You can’t be in the Grateful Dead, John Mayer.
“I remember thinking — and this is a very important feeling — that I could go anywhere with this watch, because I couldn’t be lost,” he said. “I could get lost in Paris, but I had my watch. Now, on its face, no pun intended, it doesn’t make sense. All your watch does is tell the time. But why do you feel strapped? Why do you feel equipped?
“It would take a lot of poetry to explain it.”
Everyone hates you John Mayer, and you’re terrible.
After a decade of serious collecting, he was established enough as a connoisseur to ask Patek Philippe (the Geneva-based maker of ultra-high-end watches, founded in 1839) to make him unique pieces by request. One was a white gold 5004G with luminous hands, typically a feature associated with casual sport watches. He needed to see them on stage, he told the company.
Where do you have to be, John Mayer? Do you have a curfew? Is there another interview for you to say something idiotic at, you pretentious piece of cowfuck?
“I’ve always pitched this theory of, if a guy comes up to a restaurant in a red Ferrari, you kind of recoil,” he said. “But if you find out that the guy owned 14 of them and he writes a blog on them, then you can appreciate it, because you can trust that there’s a depth to it.”
You’ve pitched that theory, have you? You’re the Niels Bohr of store-bought cool. Tell me more about the research you’ve done. School me on intention vs. action.
Where’d you get your ink done, man? Show us your tattoos, John Mayer.
“We’re all going to end up with the Apple Watch, I don’t care what you say,” Mr. Mayer said. “Even if you have to wear it on your right hand. Even if you wear it as a pocket watch, because I have a concept that you can slot the Apple Watch into a pocket, as a pocket watch. I think it’s a cool device, but there’s got to be another place to put it. I can’t give up precious wrist space for an Apple Watch.”
Hey, everyone: gather round and listen to John Mayer’s concept. He’s invented the iPhone.
His wrist space is precious, but he’ll let out the bit between his ears for cheap.
“My first tattoo looks nothing like my last tattoo, and they’re the same thing,” Mr. Mayer said.
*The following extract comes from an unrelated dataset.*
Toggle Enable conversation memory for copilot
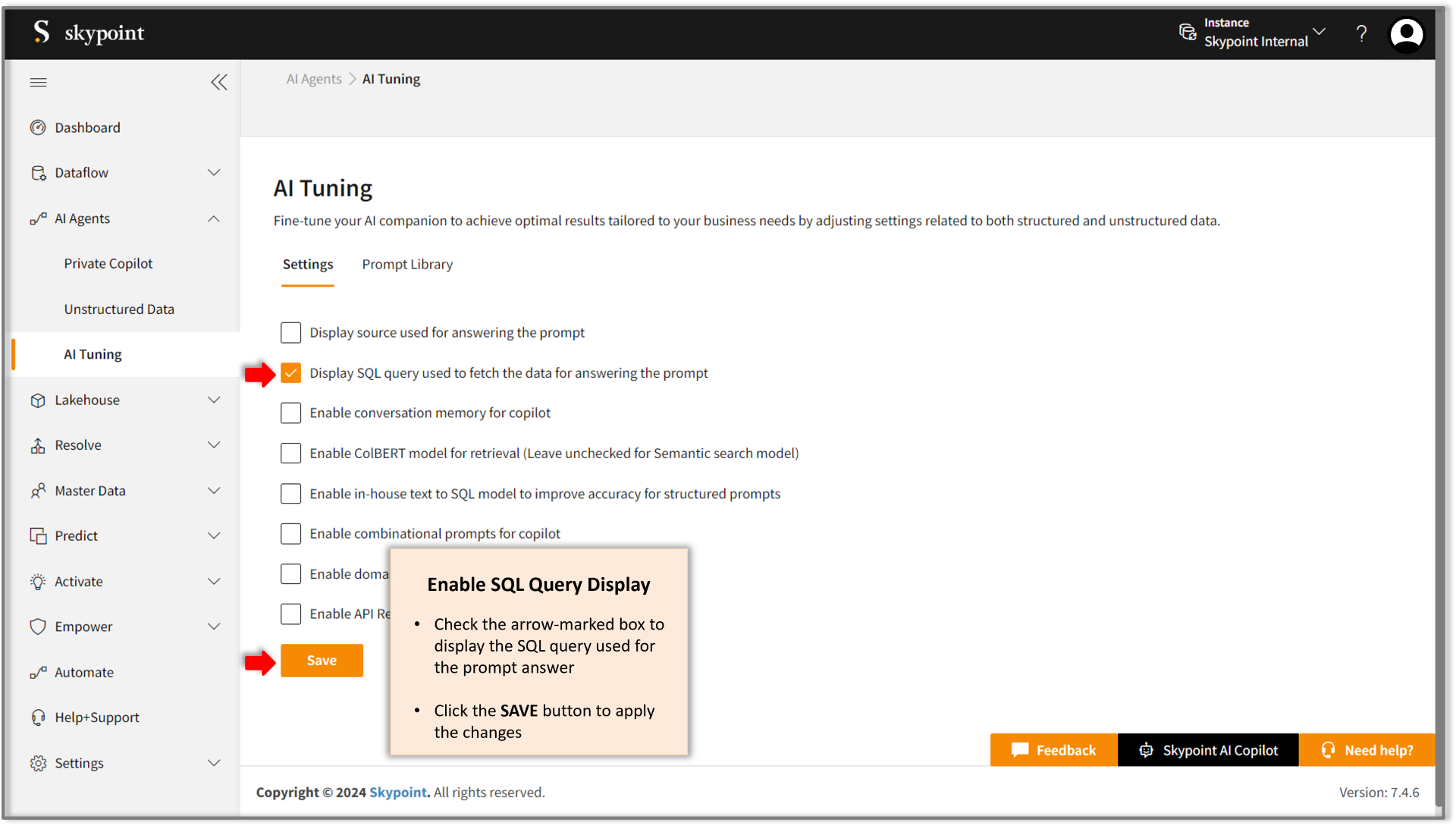tap(290, 412)
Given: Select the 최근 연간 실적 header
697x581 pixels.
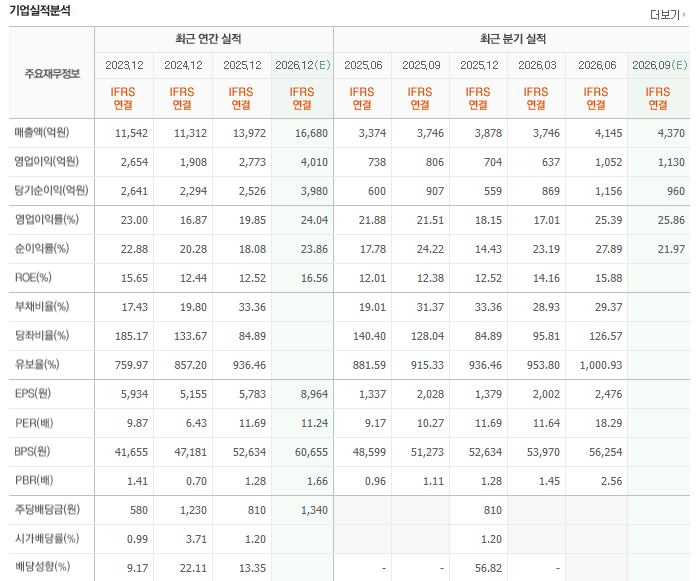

He pulled up the right sleeve of his T-shirt to demonstrate.
“That’s the best koi fish you can find,” he said dismissively, nodding toward the crude fish tattoo he got at 18. “And that,” he said, pulling up his other sleeve to show off a lovely reinterpretation he got at 32, “is the koi fish that you want.”
He lowered the sleeve. “It all represents the trip through knowledge.”